* **TASK GOAL**: Rewrite the material from the line that has "Screen dimensions: 1547x784" through the line that has "Action: [x=1182, y=448]", and swap "Weekly Close" for "Daily Close". Leave everything else unchanged.

EXTRACTED MATERIAL start

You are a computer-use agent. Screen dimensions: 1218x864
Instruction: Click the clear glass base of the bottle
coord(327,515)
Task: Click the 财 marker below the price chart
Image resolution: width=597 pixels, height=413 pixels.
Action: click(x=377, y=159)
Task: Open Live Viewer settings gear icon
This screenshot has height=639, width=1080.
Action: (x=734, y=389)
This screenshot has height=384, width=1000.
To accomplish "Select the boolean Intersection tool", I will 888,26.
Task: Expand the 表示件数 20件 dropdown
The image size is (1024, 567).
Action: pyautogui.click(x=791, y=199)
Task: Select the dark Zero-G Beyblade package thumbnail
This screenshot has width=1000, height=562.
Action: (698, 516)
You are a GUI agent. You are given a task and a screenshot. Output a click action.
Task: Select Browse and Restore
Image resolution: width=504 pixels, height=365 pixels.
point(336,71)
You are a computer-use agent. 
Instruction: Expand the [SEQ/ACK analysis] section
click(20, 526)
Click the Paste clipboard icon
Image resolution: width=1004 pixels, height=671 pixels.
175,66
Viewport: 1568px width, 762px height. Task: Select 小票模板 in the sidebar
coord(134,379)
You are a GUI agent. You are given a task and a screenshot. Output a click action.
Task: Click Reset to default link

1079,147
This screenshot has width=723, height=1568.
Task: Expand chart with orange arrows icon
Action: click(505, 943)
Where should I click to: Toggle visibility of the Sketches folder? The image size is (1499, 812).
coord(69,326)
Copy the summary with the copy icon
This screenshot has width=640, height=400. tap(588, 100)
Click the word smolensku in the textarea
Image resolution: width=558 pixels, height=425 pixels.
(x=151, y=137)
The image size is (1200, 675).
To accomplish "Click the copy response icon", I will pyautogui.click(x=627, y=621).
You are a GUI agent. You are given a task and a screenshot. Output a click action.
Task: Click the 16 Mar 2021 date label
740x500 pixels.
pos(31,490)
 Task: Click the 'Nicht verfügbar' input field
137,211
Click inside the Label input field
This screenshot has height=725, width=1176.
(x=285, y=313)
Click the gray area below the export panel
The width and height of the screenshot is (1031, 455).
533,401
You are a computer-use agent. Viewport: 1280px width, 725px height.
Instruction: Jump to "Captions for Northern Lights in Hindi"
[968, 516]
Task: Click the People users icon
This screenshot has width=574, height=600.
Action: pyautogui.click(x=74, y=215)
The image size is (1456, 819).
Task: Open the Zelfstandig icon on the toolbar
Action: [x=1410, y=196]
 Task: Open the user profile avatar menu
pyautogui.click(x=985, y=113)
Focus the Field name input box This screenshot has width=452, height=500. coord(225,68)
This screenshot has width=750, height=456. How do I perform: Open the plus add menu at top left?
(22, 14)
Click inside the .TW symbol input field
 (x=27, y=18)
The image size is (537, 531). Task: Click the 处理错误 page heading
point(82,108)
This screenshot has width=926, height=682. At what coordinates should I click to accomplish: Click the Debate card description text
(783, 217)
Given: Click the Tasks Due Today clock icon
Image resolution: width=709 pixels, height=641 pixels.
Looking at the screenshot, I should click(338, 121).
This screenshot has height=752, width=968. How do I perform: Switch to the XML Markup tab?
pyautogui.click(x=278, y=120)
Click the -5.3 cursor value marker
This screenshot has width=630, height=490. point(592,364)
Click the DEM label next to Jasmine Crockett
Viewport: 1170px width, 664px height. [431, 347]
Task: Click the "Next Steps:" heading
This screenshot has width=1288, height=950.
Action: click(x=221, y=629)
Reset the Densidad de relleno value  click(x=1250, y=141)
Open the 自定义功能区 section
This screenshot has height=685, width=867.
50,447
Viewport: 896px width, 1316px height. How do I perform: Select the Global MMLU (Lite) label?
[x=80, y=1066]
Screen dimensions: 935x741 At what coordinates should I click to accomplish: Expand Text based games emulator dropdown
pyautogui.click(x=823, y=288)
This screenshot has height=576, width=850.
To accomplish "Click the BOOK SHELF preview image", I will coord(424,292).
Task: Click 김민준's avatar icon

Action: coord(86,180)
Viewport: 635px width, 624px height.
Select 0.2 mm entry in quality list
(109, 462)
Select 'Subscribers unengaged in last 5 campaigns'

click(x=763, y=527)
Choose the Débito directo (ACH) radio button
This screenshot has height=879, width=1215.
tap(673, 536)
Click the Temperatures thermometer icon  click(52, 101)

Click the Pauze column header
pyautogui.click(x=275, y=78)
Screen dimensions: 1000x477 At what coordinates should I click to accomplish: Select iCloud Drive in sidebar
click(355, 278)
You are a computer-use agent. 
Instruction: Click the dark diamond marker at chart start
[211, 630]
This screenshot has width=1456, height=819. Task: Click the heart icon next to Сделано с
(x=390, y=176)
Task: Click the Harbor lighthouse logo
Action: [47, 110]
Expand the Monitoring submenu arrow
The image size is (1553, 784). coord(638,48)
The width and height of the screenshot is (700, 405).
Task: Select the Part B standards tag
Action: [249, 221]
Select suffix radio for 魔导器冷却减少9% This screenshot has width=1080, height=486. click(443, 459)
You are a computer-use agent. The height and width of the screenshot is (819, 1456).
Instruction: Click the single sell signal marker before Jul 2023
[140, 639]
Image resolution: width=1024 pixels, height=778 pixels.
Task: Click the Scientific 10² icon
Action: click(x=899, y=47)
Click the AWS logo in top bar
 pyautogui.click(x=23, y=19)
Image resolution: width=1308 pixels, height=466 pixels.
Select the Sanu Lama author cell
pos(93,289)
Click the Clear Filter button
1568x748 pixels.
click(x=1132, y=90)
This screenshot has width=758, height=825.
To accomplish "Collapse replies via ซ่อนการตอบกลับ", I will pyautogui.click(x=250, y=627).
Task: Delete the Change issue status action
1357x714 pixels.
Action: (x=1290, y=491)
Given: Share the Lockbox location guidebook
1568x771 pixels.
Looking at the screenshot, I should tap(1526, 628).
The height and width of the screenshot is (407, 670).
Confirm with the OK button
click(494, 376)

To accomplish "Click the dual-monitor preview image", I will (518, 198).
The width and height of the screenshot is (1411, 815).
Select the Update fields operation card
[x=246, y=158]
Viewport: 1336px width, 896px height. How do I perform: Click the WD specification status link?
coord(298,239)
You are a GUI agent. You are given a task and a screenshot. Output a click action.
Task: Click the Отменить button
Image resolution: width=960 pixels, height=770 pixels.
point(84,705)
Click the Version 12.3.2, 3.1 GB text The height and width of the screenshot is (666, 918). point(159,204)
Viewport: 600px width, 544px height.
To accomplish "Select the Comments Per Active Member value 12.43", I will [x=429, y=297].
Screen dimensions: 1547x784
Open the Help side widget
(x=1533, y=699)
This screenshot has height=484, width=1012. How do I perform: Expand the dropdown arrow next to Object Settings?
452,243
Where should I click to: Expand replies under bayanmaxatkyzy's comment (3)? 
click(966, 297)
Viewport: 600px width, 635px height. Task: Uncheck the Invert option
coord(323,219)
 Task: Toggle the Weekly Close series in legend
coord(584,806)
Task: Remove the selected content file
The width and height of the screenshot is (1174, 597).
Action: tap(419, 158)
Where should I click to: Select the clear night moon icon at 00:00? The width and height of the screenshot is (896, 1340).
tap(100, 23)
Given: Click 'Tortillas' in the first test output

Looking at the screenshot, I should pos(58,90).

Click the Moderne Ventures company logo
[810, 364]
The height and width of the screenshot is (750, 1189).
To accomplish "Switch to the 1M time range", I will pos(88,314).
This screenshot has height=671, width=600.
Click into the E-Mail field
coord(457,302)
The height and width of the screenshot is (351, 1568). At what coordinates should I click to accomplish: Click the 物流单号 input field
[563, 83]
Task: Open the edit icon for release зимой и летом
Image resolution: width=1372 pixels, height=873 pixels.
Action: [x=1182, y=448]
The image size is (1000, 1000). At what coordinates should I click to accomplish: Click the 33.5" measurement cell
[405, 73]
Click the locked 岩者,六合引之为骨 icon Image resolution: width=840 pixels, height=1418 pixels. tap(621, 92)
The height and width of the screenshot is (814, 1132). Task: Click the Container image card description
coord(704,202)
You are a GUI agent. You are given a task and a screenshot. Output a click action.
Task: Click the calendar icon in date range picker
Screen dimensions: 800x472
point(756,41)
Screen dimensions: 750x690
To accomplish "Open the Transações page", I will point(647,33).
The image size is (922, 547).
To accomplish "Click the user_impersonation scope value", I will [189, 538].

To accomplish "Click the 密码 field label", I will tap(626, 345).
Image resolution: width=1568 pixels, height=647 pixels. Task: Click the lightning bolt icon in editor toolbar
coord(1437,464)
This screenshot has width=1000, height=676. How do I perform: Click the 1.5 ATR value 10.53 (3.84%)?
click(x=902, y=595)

EXTRACTED MATERIAL end

* **WRITTEN RESPONSE**:
Screen dimensions: 1547x784
Open the Help side widget
(x=1533, y=699)
This screenshot has height=484, width=1012. How do I perform: Expand the dropdown arrow next to Object Settings?
452,243
Where should I click to: Expand replies under bayanmaxatkyzy's comment (3)? 
click(966, 297)
Viewport: 600px width, 635px height. Task: Uncheck the Invert option
coord(323,219)
 Task: Toggle the Daily Close series in legend
coord(584,806)
Task: Remove the selected content file
The width and height of the screenshot is (1174, 597).
Action: tap(419, 158)
Where should I click to: Select the clear night moon icon at 00:00? The width and height of the screenshot is (896, 1340).
tap(100, 23)
Given: Click 'Tortillas' in the first test output

Looking at the screenshot, I should pos(58,90).

Click the Moderne Ventures company logo
[810, 364]
The height and width of the screenshot is (750, 1189).
To accomplish "Switch to the 1M time range", I will pos(88,314).
This screenshot has height=671, width=600.
Click into the E-Mail field
coord(457,302)
The height and width of the screenshot is (351, 1568). At what coordinates should I click to accomplish: Click the 物流单号 input field
[563, 83]
Task: Open the edit icon for release зимой и летом
Image resolution: width=1372 pixels, height=873 pixels.
Action: [x=1182, y=448]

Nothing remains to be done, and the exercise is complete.